• **Passage given**:
start

Ratatouille

13 ingredients
8 steps

Ingredients

  • 2 Tbsp. pine nuts
  • 4 Tbsp. olive oil, divided
  • 1 medium onion, chopped
  • 3 cloves garlic, minced
  • 1 tsp. thyme leaves
  • 1 small eggplant, in 1/2 inch cubes
  • 1 large green pepper, seeded and chopped
  • 1 large zucchini, chopped
  • 2 c. chopped spinach
  • 3 large tomatoes, peeled and chopped
  • 1/4 c. minced parsley
  • grated lemon peel
  • salt and pepper

Directions

  1. 1
    Over medium heat, cook pine nuts, stirring, until brown.
  2. 2
    Heat 2 tablespoons oil, add onion and garlic and cook, stirring, until onion is soft.

end

• **Dataset section**:
start

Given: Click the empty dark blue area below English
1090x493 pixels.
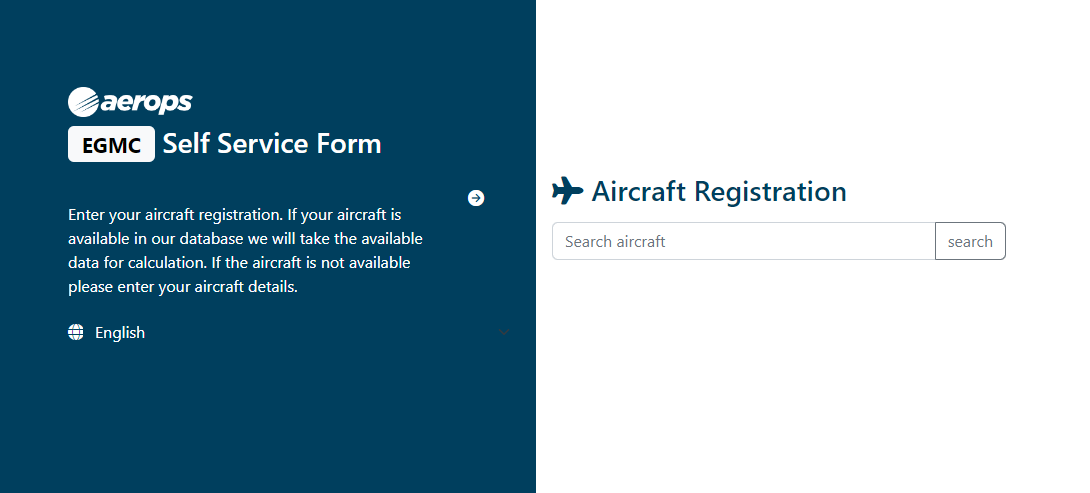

end

• **Exercise 1**:
In the ratatouille recipe, what size should the eggplant cubes be?
• **Exercise 2**:
Decide whether each statement agrees with the ratatouille recipe. For each, answer yes or no and quote the deciding words.
(a) The recipe has 13 ingredients.
(b) The garlic is sliced.
(c) The pine nuts are cooked over high heat.
• **Exercise 3**:
Write the rest of the ratatouille recipe's directions, starting after its last step.

• **Task answer 1**:
1/2 inch cubes.

• **Task answer 2**:
(a) Yes: "13 ingredients"
(b) No: "3 cloves garlic, minced"
(c) No: "Over medium heat, cook pine nuts, stirring, until brown."

• **Task answer 3**:
  3. 3
    Stir in remaining 2 tablespoons of oil, thyme, eggplant and green pepper; cook, stirring for 5 minutes.
  4. 4
    Add zucchini, spinach, tomatoes and parsley.
  5. 5
    Reduce heat and simmer, uncovered, stirring occasionally until tender, 30 minutes.
  6. 6
    Season to taste with salt and pepper.
  7. 7
    Serve hot or at room temperature. Sprinkle with grated lemon rind.
  8. 8
    Makes about 4 cups.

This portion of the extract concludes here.